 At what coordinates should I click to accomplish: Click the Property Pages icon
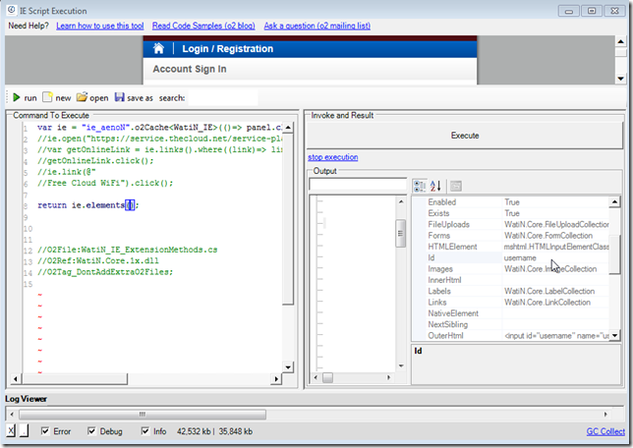[456, 186]
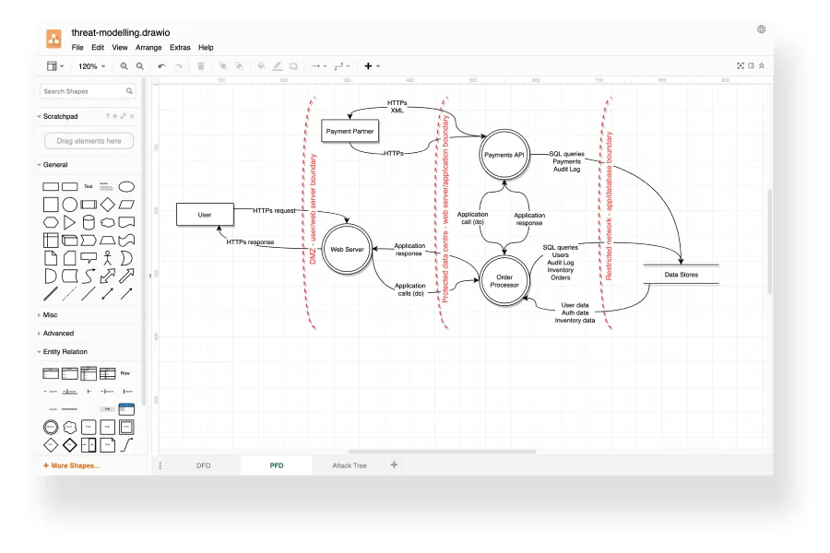Add a new page with plus button
Image resolution: width=830 pixels, height=553 pixels.
tap(395, 465)
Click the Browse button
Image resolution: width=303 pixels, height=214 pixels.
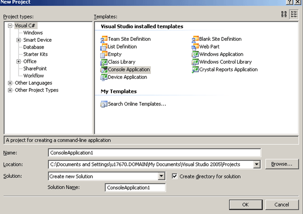(x=282, y=164)
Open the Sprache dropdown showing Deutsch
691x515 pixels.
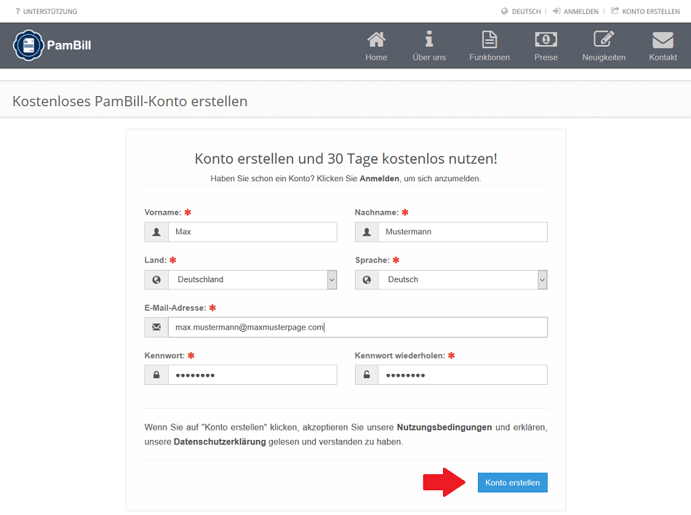point(462,279)
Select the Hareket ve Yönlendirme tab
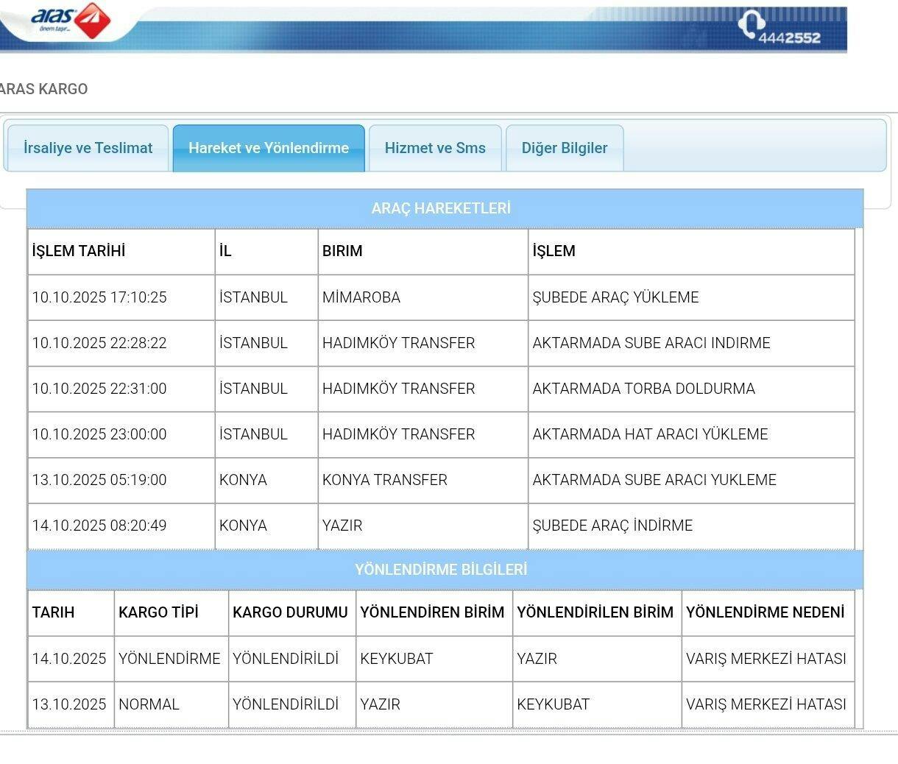 click(269, 148)
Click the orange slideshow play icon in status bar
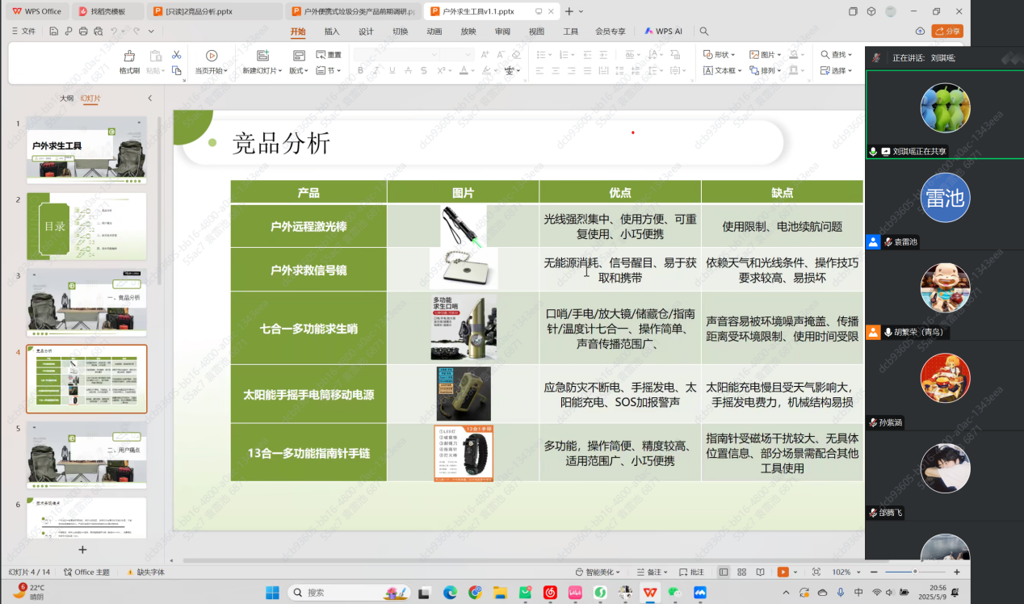 783,572
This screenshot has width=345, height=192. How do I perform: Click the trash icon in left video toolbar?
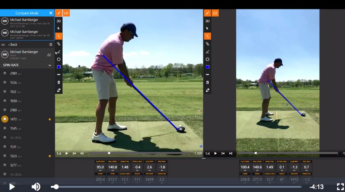(x=59, y=82)
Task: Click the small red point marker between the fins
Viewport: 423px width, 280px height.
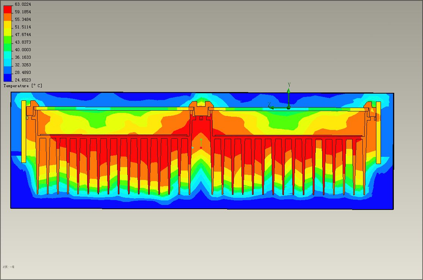Action: 201,147
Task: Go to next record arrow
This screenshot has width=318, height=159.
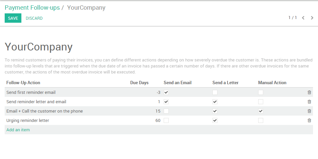Action: tap(312, 18)
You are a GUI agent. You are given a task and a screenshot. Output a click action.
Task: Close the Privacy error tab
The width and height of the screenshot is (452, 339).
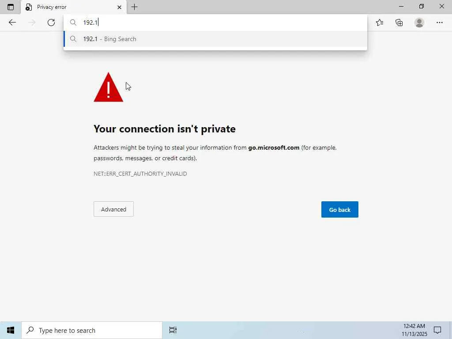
== == ==
EXERCISE TASK >> Can you reproduce all of the data above word for word, leaving out the pictures?

WRITTEN ANSWER >>
 At what coordinates should I click to accomplish: Click the Property Pages icon
[456, 186]
Add a new page with plus button
Image resolution: width=830 pixels, height=553 pixels.
tap(395, 465)
Click the Browse button
Image resolution: width=303 pixels, height=214 pixels.
(x=282, y=164)
Open the Sprache dropdown showing Deutsch
691x515 pixels.
point(462,279)
Select the Hareket ve Yönlendirme tab
 click(269, 148)
Click the orange slideshow play icon in status bar
 783,572
This screenshot has width=345, height=192. How do I perform: Click the trash icon in left video toolbar?
(x=59, y=82)
Task: Click the small red point marker between the fins
Viewport: 423px width, 280px height.
Action: 201,147
Task: Go to next record arrow
This screenshot has width=318, height=159.
Action: tap(312, 18)
You are a GUI agent. You are given a task and a screenshot. Output a click action.
Task: Close the Privacy error tab
The width and height of the screenshot is (452, 339).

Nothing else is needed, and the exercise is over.